Garrett exemplifies with the policy adopted in many countries of testing widely available with antigen-type tests that can be done at home. These tests make testing more accessible and can be a tool to interrupt the virus transmission chain early in the infection.
Maierovitch also advocates a strategy for detecting Covid’s early cases. “We will never have in a universe of cases of flu syndrome the exact number of Covid, but the lack of testing makes us be in a complete blackout”, he says.
Even the use of tests at home should be part of state policy, something that never took off in the country. In May, the Ministry of Health announced that it would expand testing, with a goal of carrying out 26.6 million tests per month by the end of 2021. Two months after the announcement, the plan had not even come out of the paper.
For the researcher at the Department of Political Science at USP Lorena Barberia, there has never been an adequate study to know the types of tests to be implemented and for which target audience.

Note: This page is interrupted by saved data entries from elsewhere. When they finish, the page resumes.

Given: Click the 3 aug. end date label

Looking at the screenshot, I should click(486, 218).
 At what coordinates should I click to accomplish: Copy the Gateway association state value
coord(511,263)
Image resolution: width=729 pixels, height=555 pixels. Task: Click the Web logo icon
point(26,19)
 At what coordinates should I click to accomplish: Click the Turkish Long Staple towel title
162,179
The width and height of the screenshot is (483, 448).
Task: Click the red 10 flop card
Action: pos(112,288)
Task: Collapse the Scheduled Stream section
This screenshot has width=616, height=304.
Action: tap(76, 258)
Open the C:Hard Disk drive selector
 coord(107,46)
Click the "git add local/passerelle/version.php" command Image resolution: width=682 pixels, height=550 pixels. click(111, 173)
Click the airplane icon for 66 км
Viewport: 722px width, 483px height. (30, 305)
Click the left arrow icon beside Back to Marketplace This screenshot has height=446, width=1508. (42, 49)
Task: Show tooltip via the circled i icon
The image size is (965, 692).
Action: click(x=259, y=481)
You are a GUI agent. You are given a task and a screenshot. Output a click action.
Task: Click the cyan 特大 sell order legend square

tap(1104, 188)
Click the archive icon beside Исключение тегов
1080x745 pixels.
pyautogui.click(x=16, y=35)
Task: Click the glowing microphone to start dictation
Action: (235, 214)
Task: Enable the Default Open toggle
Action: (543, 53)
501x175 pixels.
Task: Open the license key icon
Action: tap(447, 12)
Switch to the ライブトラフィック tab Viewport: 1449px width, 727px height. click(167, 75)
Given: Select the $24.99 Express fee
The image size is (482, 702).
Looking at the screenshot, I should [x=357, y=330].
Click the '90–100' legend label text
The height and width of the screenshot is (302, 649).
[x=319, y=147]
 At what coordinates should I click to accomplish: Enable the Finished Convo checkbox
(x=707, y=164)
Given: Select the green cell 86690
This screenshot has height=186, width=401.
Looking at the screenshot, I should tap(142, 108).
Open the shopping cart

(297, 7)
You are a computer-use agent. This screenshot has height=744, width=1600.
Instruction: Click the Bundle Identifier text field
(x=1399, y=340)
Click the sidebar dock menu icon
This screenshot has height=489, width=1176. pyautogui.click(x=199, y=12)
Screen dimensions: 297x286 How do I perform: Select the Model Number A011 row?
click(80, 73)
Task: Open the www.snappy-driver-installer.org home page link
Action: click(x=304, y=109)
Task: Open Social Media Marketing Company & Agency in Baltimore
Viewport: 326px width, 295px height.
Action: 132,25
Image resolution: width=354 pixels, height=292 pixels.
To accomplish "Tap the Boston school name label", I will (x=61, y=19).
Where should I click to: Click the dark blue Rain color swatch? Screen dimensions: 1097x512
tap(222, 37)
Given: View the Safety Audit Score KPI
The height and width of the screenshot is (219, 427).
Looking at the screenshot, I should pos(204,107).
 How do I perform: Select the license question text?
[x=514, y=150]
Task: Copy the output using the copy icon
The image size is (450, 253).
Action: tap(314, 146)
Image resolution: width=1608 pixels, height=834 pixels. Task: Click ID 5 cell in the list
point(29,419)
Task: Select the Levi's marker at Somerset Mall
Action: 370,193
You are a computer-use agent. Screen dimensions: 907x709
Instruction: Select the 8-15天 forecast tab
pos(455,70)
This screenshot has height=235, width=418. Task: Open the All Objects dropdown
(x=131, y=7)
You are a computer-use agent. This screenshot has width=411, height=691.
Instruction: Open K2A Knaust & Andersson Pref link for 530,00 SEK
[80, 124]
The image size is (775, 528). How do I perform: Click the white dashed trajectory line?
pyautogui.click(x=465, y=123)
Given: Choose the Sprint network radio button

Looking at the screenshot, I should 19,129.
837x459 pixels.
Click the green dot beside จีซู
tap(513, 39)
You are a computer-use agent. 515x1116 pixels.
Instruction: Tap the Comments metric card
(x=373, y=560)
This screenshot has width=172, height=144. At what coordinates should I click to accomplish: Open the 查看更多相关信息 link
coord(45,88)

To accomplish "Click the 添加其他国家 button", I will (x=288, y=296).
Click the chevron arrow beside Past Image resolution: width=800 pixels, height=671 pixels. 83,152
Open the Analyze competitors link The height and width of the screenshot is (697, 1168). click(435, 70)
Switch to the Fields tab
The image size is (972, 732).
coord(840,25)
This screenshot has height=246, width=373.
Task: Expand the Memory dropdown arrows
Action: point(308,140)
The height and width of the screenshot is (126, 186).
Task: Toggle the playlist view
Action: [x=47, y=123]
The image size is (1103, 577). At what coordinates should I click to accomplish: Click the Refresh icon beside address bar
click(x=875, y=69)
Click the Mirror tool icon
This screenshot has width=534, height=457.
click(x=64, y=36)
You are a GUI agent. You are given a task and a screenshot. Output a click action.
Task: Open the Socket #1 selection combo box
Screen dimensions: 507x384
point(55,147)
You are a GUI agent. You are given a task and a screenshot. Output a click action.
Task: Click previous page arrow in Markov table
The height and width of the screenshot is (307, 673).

“In several countries we know of weekly testing strategies for students in schools, health professionals in hospitals, employees and students in universities. Here the government announces the purchase of 60 million tests, but for what function? How often will people be tested? Is it enough? We don’t know, and we don’t know because there is no transparency either from the federal government, or from the states and municipalities on the strategy and frequency of testing,” he says.
According to Barberia, there is also a lack of guidance on how and when to test, in addition to what to do with contacts. “There are reports of people who seek health care after having contact with someone with Covid and are advised to return to their homes if they do not show symptoms. Even at the end of 2021, think about a testing strategy based on having or not having fever , is a clear example of how we were not able to have an adequate conduct in the control of the pandemic”, he says.